- [Your assignment]: With the images left out, print all of the records below exactly.

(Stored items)
******
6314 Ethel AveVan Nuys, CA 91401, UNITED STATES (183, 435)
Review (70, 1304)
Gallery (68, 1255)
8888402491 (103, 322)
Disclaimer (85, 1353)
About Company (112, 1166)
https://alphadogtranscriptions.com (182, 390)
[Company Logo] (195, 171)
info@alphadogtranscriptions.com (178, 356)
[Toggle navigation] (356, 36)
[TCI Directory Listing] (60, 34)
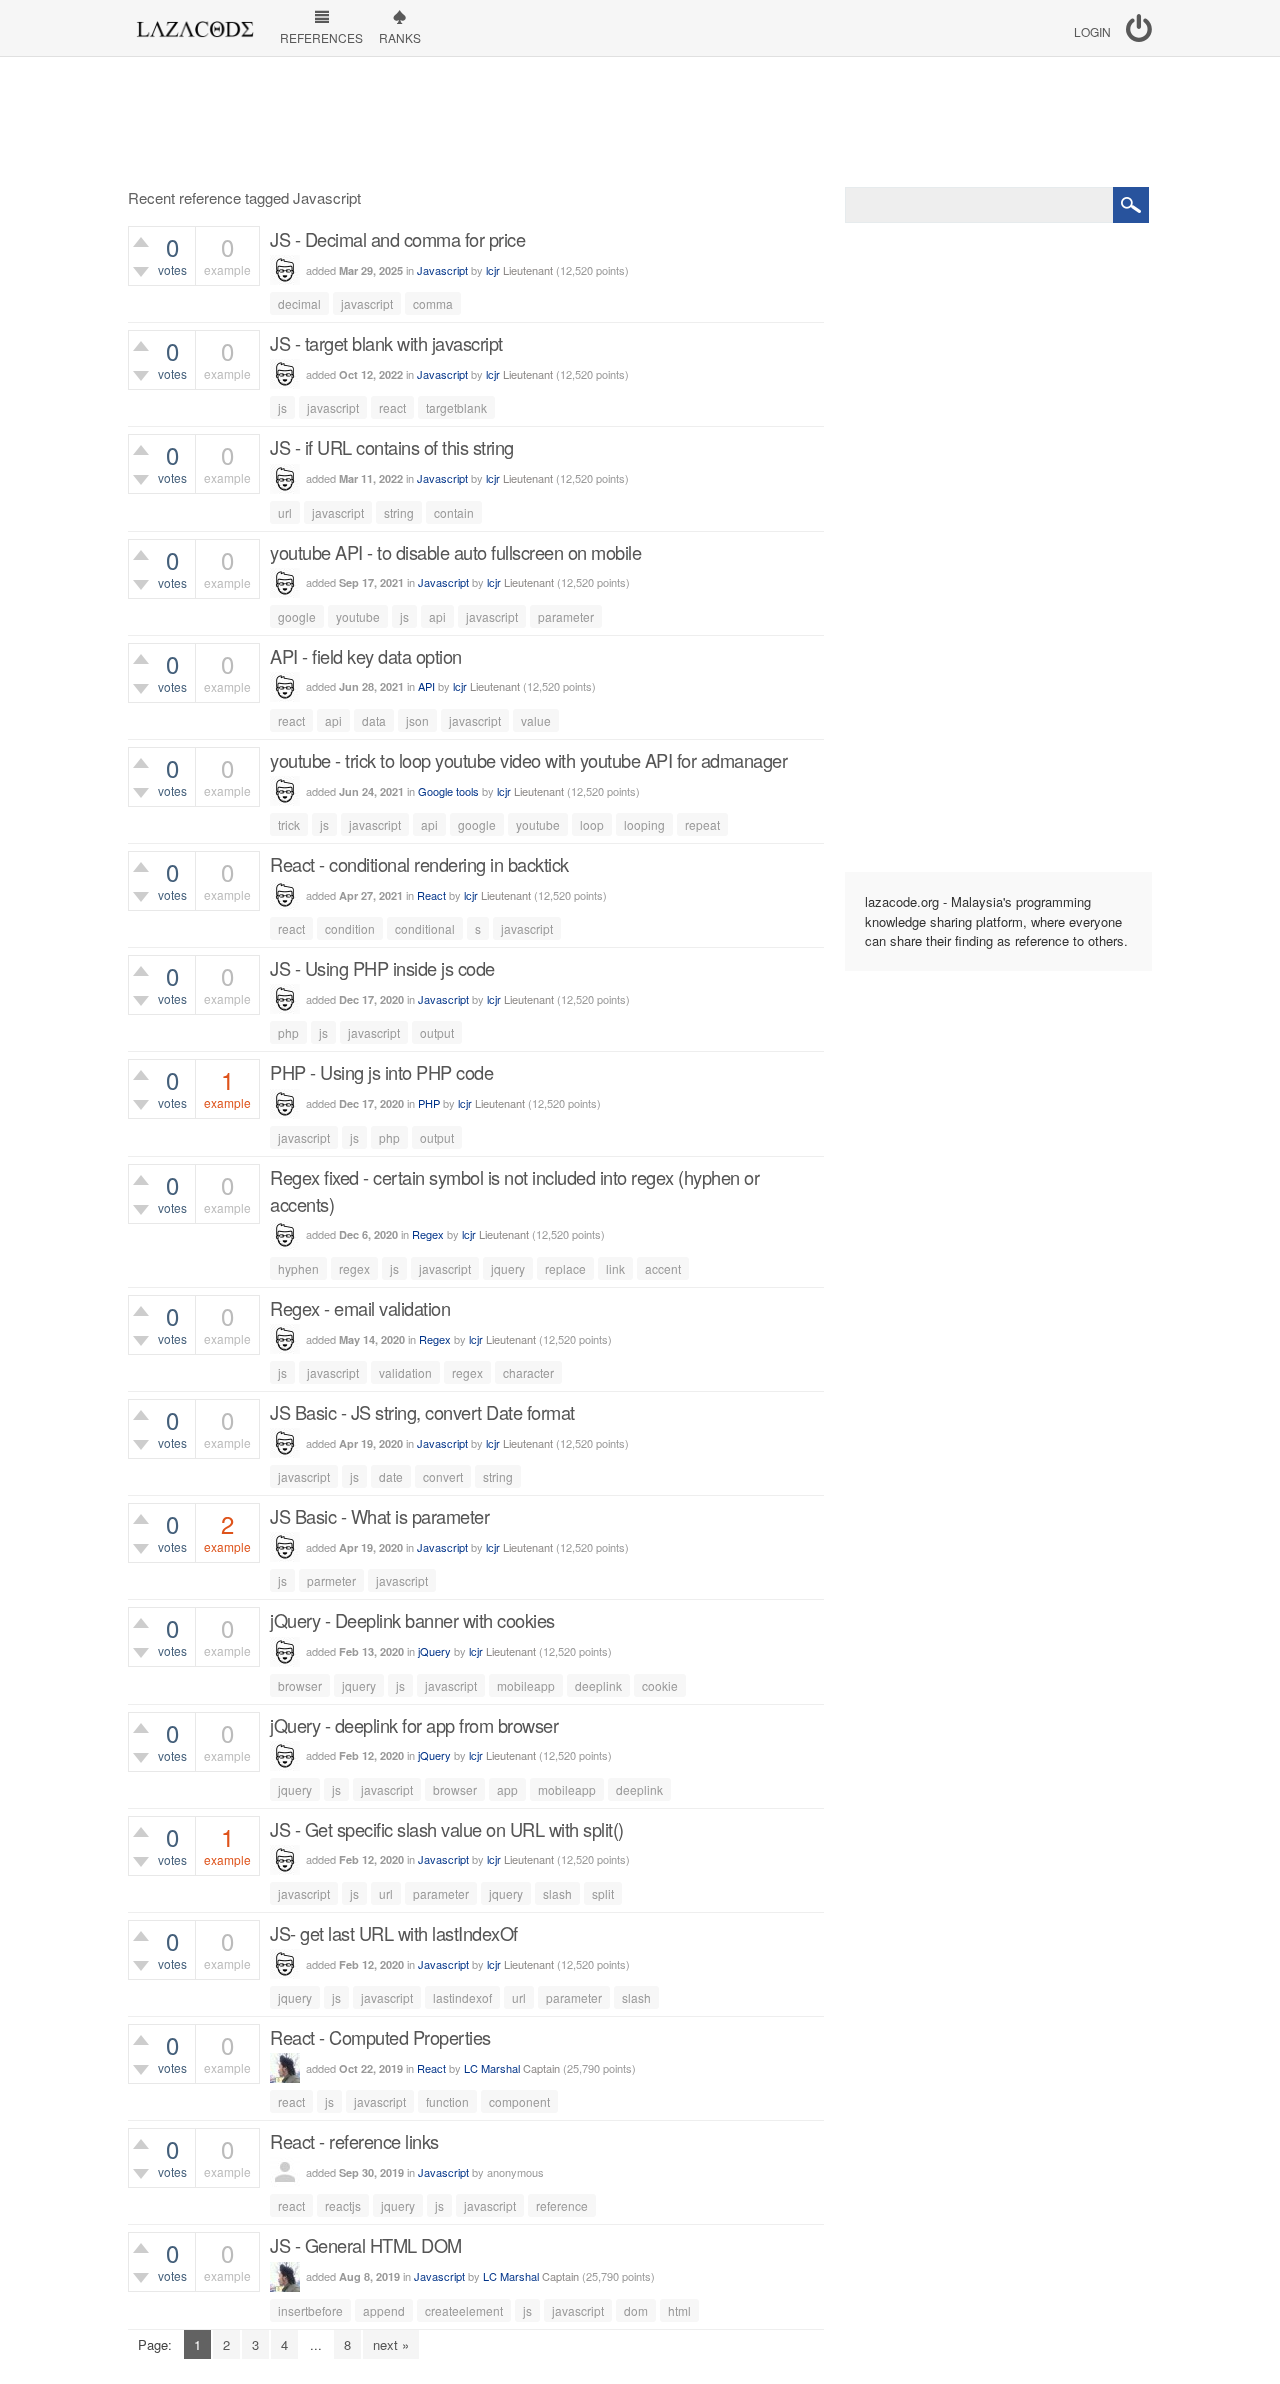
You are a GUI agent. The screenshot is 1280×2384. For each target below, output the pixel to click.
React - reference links (354, 2141)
******
- [Response]:
6314 Ethel AveVan Nuys, CA 91401, UNITED STATES (183, 435)
Review (70, 1304)
Gallery (68, 1255)
8888402491 (103, 322)
Disclaimer (85, 1353)
About Company (112, 1166)
https://alphadogtranscriptions.com (182, 390)
[Company Logo] (195, 171)
info@alphadogtranscriptions.com (178, 356)
[Toggle navigation] (356, 36)
[TCI Directory Listing] (60, 34)
You are a GUI agent. The screenshot is 1280×2384. For each target below, output the pixel to click.
React - reference links (354, 2141)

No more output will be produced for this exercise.